Records to use
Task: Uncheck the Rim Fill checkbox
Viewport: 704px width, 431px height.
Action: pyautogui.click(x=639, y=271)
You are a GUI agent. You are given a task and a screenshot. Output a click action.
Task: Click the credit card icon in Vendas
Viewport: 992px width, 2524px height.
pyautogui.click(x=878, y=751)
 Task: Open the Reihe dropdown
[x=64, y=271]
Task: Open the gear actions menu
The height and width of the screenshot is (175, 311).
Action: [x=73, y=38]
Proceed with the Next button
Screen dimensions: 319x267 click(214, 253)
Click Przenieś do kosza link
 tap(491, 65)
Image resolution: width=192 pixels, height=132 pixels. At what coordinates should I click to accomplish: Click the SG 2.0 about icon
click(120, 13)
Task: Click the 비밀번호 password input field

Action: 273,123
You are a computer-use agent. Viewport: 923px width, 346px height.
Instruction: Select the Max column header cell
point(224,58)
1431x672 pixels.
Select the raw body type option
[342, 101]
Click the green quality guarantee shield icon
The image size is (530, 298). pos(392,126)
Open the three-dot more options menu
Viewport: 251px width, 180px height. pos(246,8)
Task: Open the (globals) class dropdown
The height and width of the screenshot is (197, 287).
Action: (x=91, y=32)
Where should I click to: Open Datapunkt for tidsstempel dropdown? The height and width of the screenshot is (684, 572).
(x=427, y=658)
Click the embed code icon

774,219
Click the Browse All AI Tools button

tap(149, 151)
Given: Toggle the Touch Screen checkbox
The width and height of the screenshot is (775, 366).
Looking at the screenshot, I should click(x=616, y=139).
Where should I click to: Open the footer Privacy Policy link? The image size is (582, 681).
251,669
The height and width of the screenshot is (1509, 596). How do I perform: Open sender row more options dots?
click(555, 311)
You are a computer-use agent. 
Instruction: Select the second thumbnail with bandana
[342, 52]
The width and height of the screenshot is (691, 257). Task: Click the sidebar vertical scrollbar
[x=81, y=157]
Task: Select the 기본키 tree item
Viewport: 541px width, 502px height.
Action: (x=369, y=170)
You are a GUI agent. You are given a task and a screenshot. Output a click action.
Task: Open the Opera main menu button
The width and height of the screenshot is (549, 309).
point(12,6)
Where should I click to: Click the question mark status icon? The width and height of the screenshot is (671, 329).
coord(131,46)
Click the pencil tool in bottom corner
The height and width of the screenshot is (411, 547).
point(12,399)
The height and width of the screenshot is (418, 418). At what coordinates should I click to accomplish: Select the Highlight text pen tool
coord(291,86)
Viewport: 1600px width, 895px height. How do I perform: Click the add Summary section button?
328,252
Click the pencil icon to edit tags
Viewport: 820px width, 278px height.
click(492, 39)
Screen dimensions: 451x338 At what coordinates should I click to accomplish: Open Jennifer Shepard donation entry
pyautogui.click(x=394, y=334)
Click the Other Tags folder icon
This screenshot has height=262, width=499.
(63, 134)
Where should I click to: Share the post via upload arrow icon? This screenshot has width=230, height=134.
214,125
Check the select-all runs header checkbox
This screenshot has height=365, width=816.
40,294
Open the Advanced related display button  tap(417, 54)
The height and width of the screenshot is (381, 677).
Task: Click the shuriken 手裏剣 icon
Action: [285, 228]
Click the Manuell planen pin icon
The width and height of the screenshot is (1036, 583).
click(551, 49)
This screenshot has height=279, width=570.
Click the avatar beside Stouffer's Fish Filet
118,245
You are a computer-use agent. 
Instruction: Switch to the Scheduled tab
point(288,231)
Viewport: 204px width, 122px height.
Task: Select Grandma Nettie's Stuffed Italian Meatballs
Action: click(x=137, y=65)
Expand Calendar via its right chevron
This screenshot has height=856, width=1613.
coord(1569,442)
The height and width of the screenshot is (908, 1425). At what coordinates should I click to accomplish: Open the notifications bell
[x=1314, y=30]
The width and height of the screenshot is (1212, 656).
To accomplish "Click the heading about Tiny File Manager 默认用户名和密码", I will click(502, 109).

Problem to solve
Copy out every entry again, exactly as it was given.

Output of the exercise
Task: Uncheck the Rim Fill checkbox
Viewport: 704px width, 431px height.
Action: pyautogui.click(x=639, y=271)
You are a GUI agent. You are given a task and a screenshot. Output a click action.
Task: Click the credit card icon in Vendas
Viewport: 992px width, 2524px height.
pyautogui.click(x=878, y=751)
 Task: Open the Reihe dropdown
[x=64, y=271]
Task: Open the gear actions menu
The height and width of the screenshot is (175, 311).
Action: [x=73, y=38]
Proceed with the Next button
Screen dimensions: 319x267 click(214, 253)
Click Przenieś do kosza link
 tap(491, 65)
Image resolution: width=192 pixels, height=132 pixels. At what coordinates should I click to accomplish: Click the SG 2.0 about icon
click(120, 13)
Task: Click the 비밀번호 password input field

Action: 273,123
You are a computer-use agent. Viewport: 923px width, 346px height.
Instruction: Select the Max column header cell
point(224,58)
1431x672 pixels.
Select the raw body type option
[342, 101]
Click the green quality guarantee shield icon
The image size is (530, 298). pos(392,126)
Open the three-dot more options menu
Viewport: 251px width, 180px height. pos(246,8)
Task: Open the (globals) class dropdown
The height and width of the screenshot is (197, 287).
Action: (x=91, y=32)
Where should I click to: Open Datapunkt for tidsstempel dropdown? The height and width of the screenshot is (684, 572).
(x=427, y=658)
Click the embed code icon

774,219
Click the Browse All AI Tools button

tap(149, 151)
Given: Toggle the Touch Screen checkbox
The width and height of the screenshot is (775, 366).
Looking at the screenshot, I should click(x=616, y=139).
Where should I click to: Open the footer Privacy Policy link? The image size is (582, 681).
251,669
The height and width of the screenshot is (1509, 596). How do I perform: Open sender row more options dots?
click(555, 311)
You are a computer-use agent. 
Instruction: Select the second thumbnail with bandana
[342, 52]
The width and height of the screenshot is (691, 257). Task: Click the sidebar vertical scrollbar
[x=81, y=157]
Task: Select the 기본키 tree item
Viewport: 541px width, 502px height.
Action: (x=369, y=170)
You are a GUI agent. You are given a task and a screenshot. Output a click action.
Task: Open the Opera main menu button
The width and height of the screenshot is (549, 309).
point(12,6)
Where should I click to: Click the question mark status icon? The width and height of the screenshot is (671, 329).
coord(131,46)
Click the pencil tool in bottom corner
The height and width of the screenshot is (411, 547).
point(12,399)
The height and width of the screenshot is (418, 418). At what coordinates should I click to accomplish: Select the Highlight text pen tool
coord(291,86)
Viewport: 1600px width, 895px height. How do I perform: Click the add Summary section button?
328,252
Click the pencil icon to edit tags
Viewport: 820px width, 278px height.
click(492, 39)
Screen dimensions: 451x338 At what coordinates should I click to accomplish: Open Jennifer Shepard donation entry
pyautogui.click(x=394, y=334)
Click the Other Tags folder icon
This screenshot has height=262, width=499.
(63, 134)
Where should I click to: Share the post via upload arrow icon? This screenshot has width=230, height=134.
214,125
Check the select-all runs header checkbox
This screenshot has height=365, width=816.
40,294
Open the Advanced related display button  tap(417, 54)
The height and width of the screenshot is (381, 677).
Task: Click the shuriken 手裏剣 icon
Action: [285, 228]
Click the Manuell planen pin icon
The width and height of the screenshot is (1036, 583).
click(551, 49)
This screenshot has height=279, width=570.
Click the avatar beside Stouffer's Fish Filet
118,245
You are a computer-use agent. 
Instruction: Switch to the Scheduled tab
point(288,231)
Viewport: 204px width, 122px height.
Task: Select Grandma Nettie's Stuffed Italian Meatballs
Action: click(x=137, y=65)
Expand Calendar via its right chevron
This screenshot has height=856, width=1613.
coord(1569,442)
The height and width of the screenshot is (908, 1425). At what coordinates should I click to accomplish: Open the notifications bell
[x=1314, y=30]
The width and height of the screenshot is (1212, 656).
To accomplish "Click the heading about Tiny File Manager 默认用户名和密码", I will click(502, 109).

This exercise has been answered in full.